L’articolo 10, paragrafo 1, di tale legge così dispone:

«Il datore di lavoro versa all’Office national de sécurité sociale [Ufficio nazionale per la previdenza sociale] o all’Office national de sécurité sociale des administrations provinciales et locales [Ufficio nazionale per la previdenza sociale delle amministrazioni provinciali e locali] in favore dei beneficiari del presente capo:

1°      i contributi dovuti dal datore di lavoro e dal lavoratore per un periodo che corrisponde al numero di giorni lavorativi che la persona licenziata deve dimostrare di norma tenuto conto della fascia d’età cui essa appartiene, al fine di essere ammessa a beneficiare dell’indennità di disoccupazione ai sensi della normativa in materia di disoccupazione;

2°      i contributi dovuti dal datore di lavoro e dal lavoratore, calcolati su un periodo di sei mesi, affinché l’interessato sia ammesso al beneficio del regime dell’assicurazione obbligatoria contro la malattia e l’invalidità, settore delle indennità, e dell’assicurazione per maternità».

Procedimento principale e questione pregiudiziale

Nel settembre 2003, la sig.ra C.R. è stata assunta per lavorare come insegnante a Ternat (Belgio) e, nel settembre 2008, è stata nominata dipendente pubblica dalla Comunità fiamminga.

A partire dal 1° settembre 2009, la sig.ra C.R. ha ottenuto una messa in aspettativa per motivi personali al fine di insegnare nella Comunità francese, nell’ambito di programmi di immersione linguistica, come dipendente privata.

La sig.ra C.R. ha esercitato tale attività fino all’11 gennaio 2010, data in cui è iniziato il suo congedo di maternità. Essa ha partorito il 2 febbraio 2010.

La sig.ra C.R. ha chiesto all’UNM, organismo cui era affiliata, il versamento di un’indennità di maternità a partire dall’11 gennaio 2010.

Con decisione del 23 febbraio 2010, l’UNM ha respinto tale richiesta sulla base del fatto che la sig.ra C.R. aveva cambiato status il 1° settembre 2009, allorché era divenuta dipendente privata dopo essere stata dipendente pubblica. Orbene, secondo la normativa belga, per poter beneficiare di un’indennità di maternità dev’essere stato maturato un periodo contributivo di sei mesi, condizione che essa non soddisfaceva come dipendente privata.

La sig.ra C.R. ha proposto ricorso contro tale decisione dinanzi al tribunal du travail de Nivelles, invocando, in particolare, la direttiva 92/85.

Il giudice del rinvio rileva che la normativa belga prevede, nell’ipotesi di dimissioni o di licenziamento del dipendente pubblico, una dispensa dal periodo contributivo minimo necessario per percepire talune prestazioni sociali.
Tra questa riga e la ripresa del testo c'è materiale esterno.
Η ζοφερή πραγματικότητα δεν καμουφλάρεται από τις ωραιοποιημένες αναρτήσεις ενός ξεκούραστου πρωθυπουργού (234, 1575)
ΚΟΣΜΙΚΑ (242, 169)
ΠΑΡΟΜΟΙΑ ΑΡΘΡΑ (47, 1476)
Per contro, non è data siffatta dispensa nell’ipotesi di un dipendente pubblico messo in aspettativa per motivi personali, in particolare per quanto concerne la prestazione relativa al congedo di maternità.

Alla luce di tali considerazioni, il tribunal du travail de Nivelles ha deciso di sospendere il procedimento e di sottoporre alla Corte la seguente questione pregiudiziale:

«Se il regio decreto del 3 luglio 1996, nel suo titolo III, capitolo III, sezioni 1 e 2, violi la direttiva 92/85 e la direttiva 2006/54 in quanto non prevede una dispensa dal periodo [contributivo minimo] per il dipendente pubblico messo in aspettativa per motivi personali che si trova in congedo di maternità, mentre la prevede, invece, per il dipendente pubblico dimissionario e per il dipendente pubblico licenziato».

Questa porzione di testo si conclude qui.